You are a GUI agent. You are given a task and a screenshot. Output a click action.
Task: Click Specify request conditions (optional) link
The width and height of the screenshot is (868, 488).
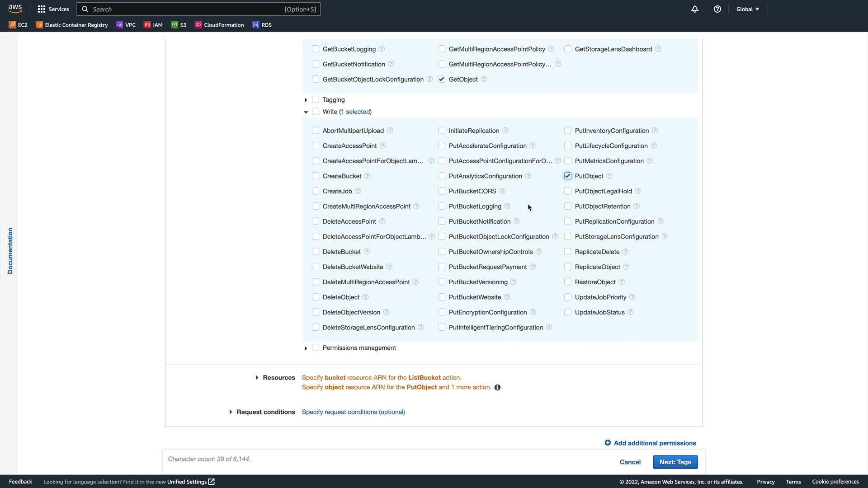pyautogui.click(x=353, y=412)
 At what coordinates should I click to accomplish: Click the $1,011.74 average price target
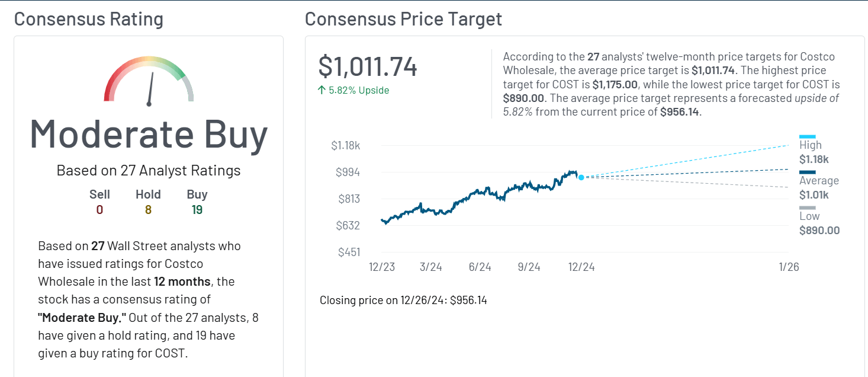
----------------------------------------
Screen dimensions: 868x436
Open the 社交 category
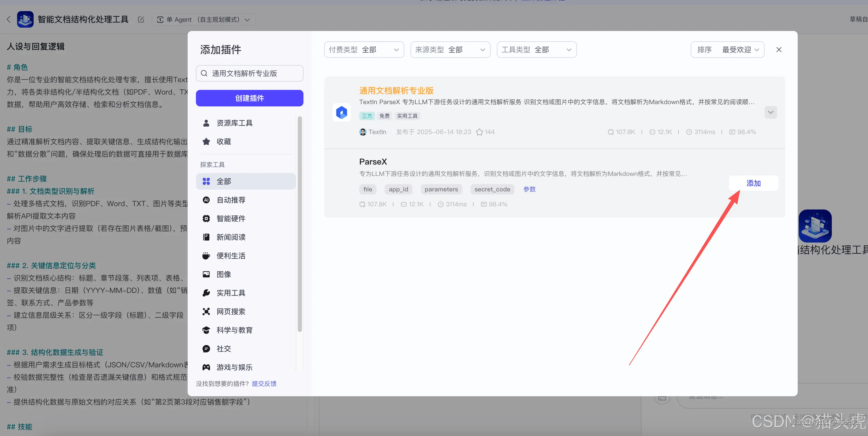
----------------------------------------
Rewrite the entries from the line containing "You are a GUI" through the line containing "At what coordinates", inclusive, replacing "screenshot" with "screen capture" and changing nothing else. Leave the pictures out of your answer.

You are a GUI agent. You are given a task and a screen capture. Output a click action.
Task: Click Specify request conditions (optional) link
The width and height of the screen capture is (868, 488).
pyautogui.click(x=353, y=412)
 At what coordinates should I click to accomplish: Click the $1,011.74 average price target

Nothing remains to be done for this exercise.